● SELECTED PASSAGE:
Worrisome is the fact that the number of jobs for men grew by only 12,000, while the number of men presumably grew by about 350,000. This development must have as a consequence, that more men have become unemployed over the last ten years. This is bad, as most men still are wage-earners, because their partners work more often in parttime or stay at home to care for the children.
The rising employment in the care industry (healthcare and well-being), although it doesn’t come as a big surprise, is also bad news:
The aging of the Dutch population (see also my article: New pension agreement in The Netherlands) caused a shift in the demography in The Netherlands from younger to older. This aging is a consequence of people dying at older age, in combination with lower birth figures over the last 40 years.
The phenomena of aging is causing soaring healthcare and healthcare-related costs. Also of strong influence on healthcare costs is the phenomena that people in the western world have gotten more and more obese over the last 20 years. The Netherlands is unfortunately no exception here. And people with obesity are large users of healthcare, due to all kinds of physical and mental health problems.
Although a good care industry is of course indispensable in a modern society, it is not a productive industry, as it doesn’t add (much) to the Gross Domestic Product of a country.
The quickest way to solve the problem of the aging population in The Netherlands, is to get more youngsters from outside the country. Therefore the immigration of young people from outside Western Europe, although currently denounced by the populist parties, could be a blessing in disguise.
Not only are the current immigrants from Eastern Europe in general well-educated, also the 2nd and especially 3rd generation of immigrants from outside Europe will be much better educated, than the current generation. Therefore they will probably add strongly to the Gross Domestic Product of The Netherlands.
Important is, however, that these new workers find commercial jobs, instead of government and care-industry jobs, that are not productive. The prospects for this are good, as immigrants (especially non-western) are above average in starting new businesses. Therefore they are a large driver for jobs in the retail industry.
But there is more to find in the data of the CBS.

● PROBLEM SET:
- A) Repeat word for word the part of the passage on Dutch jobs and aging that opens with the words containing "Worrisome is the" and closes with "last 40 years.".
- B) In the passage on Dutch jobs and aging, by how much did the number of jobs for men grow?

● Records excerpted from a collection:
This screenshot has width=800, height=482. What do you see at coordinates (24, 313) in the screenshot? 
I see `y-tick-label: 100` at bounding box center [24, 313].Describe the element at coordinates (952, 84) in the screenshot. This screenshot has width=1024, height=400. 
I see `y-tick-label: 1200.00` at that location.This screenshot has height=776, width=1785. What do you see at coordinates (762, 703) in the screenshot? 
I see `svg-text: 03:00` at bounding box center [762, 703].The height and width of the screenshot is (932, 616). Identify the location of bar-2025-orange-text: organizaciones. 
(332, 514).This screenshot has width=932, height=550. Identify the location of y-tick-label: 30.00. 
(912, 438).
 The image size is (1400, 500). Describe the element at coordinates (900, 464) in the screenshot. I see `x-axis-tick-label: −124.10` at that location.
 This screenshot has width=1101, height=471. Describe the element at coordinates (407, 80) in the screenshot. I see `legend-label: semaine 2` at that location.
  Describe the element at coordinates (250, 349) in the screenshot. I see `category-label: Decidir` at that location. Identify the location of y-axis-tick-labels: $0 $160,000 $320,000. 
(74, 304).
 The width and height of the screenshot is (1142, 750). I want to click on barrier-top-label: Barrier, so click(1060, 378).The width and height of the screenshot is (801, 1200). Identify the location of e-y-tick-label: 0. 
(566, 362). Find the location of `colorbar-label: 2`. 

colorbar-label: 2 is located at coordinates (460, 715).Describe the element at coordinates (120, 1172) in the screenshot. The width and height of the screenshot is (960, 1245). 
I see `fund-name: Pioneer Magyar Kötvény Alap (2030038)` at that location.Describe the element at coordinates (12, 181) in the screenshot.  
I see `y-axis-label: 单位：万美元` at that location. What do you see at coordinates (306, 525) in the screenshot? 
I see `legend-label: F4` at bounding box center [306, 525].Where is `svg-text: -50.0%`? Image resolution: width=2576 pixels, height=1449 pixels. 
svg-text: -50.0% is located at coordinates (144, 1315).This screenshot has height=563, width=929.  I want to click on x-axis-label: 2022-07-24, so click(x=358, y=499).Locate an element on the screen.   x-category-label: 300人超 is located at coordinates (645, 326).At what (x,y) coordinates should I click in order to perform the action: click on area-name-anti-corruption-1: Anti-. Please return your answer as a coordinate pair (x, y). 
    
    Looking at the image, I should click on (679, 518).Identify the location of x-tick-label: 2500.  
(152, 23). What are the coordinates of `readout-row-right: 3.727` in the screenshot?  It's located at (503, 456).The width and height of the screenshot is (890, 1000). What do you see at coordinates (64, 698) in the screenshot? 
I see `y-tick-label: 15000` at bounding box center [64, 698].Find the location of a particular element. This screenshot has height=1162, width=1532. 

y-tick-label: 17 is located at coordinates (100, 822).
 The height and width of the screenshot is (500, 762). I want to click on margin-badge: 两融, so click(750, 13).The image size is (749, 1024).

● SOLUTION SET:
- A)
Worrisome is the fact that the number of jobs for men grew by only 12,000, while the number of men presumably grew by about 350,000. This development must have as a consequence, that more men have become unemployed over the last ten years. This is bad, as most men still are wage-earners, because their partners work more often in parttime or stay at home to care for the children.
The rising employment in the care industry (healthcare and well-being), although it doesn’t come as a big surprise, is also bad news:
The aging of the Dutch population (see also my article: New pension agreement in The Netherlands) caused a shift in the demography in The Netherlands from younger to older. This aging is a consequence of people dying at older age, in combination with lower birth figures over the last 40 years.

- B) By only 12,000.